------ Brano di riferimento ------

Quest’ultima appariva, agli occhi dello scrittore, sempre più materialista e poco incline a
contemplare il richiamo della natura attraverso il ricorso all’immaginazione. Dall’altra, questa
ricerca mira a confutare alcune convinzioni della critica letteraria, sia attraverso il riferimento ad
alcuni studi relativi alle varie interpretazioni date alla Rime in termini di simbologia sia
attraverso il messaggio che l’autore ha voluto lasciare ai lettori.
Il primo capitolo parte, in primo luogo, da un accenno all’etimologia del termine
“ballata”, al fine di comprendere la differenza tra la tipologia facente capo alla tradizione
romanza, con particolare riferimento a quella italiana, e quella anglofona (più nello specifico,
quella inglese). Si giunge, in seguito, a porre l’attenzione su alcuni dei più rilevanti, e al
contempo inconsueti, aspetti del pensiero filosofico di Coleridge. Il capitolo si conclude con
un’analisi sul suo modo di concepire la “Sensibility”, la cui essenza risulta rappresentata in
maniera diametralmente opposta alla connotazione di matrice romantica.

------

Obiettivi
(1) Trascrivi fedelmente il brano su Coleridge da "Quest’ultima appariva, agli" a "lasciare ai lettori.".
(2) Rispondi alle domande seguenti sul brano su Coleridge.
(a) Attraverso quali due vie la ricerca intende confutare alcune convinzioni della critica letteraria?
(b) Di quale termine il primo capitolo prende in esame l'etimologia?
(c) Con quale analisi si conclude il primo capitolo?

------ Contenuto dei dati ------

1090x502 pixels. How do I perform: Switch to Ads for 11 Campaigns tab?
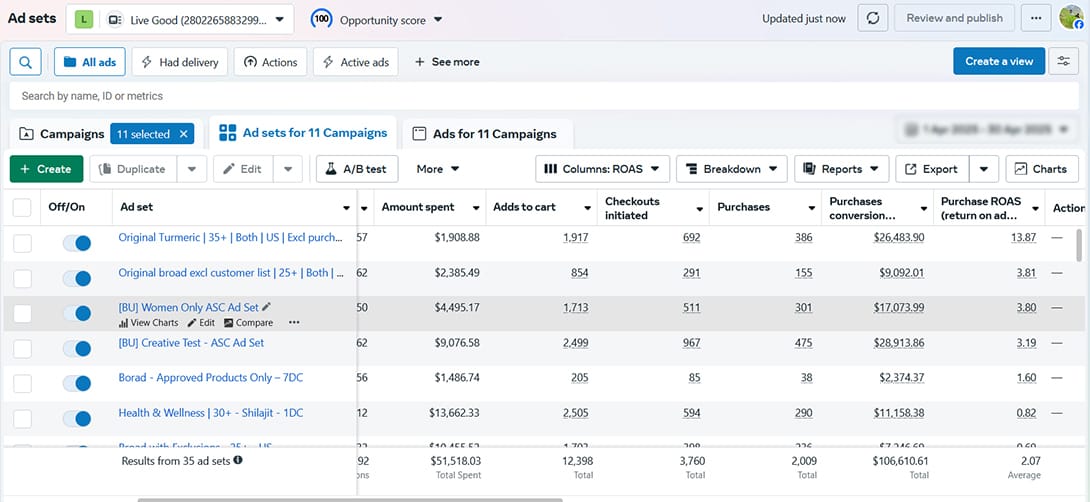click(x=485, y=134)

------

Soluzioni degli esercizi
(1)
Quest’ultima appariva, agli occhi dello scrittore, sempre più materialista e poco incline a
contemplare il richiamo della natura attraverso il ricorso all’immaginazione. Dall’altra, questa
ricerca mira a confutare alcune convinzioni della critica letteraria, sia attraverso il riferimento ad
alcuni studi relativi alle varie interpretazioni date alla Rime in termini di simbologia sia
attraverso il messaggio che l’autore ha voluto lasciare ai lettori.

(2)
(a) Attraverso il riferimento ad alcuni studi sulle varie interpretazioni date alla Rime in termini di simbologia e attraverso il messaggio che l'autore ha voluto lasciare ai lettori.
(b) Del termine "ballata".
(c) Con un'analisi sul modo di Coleridge di concepire la "Sensibility".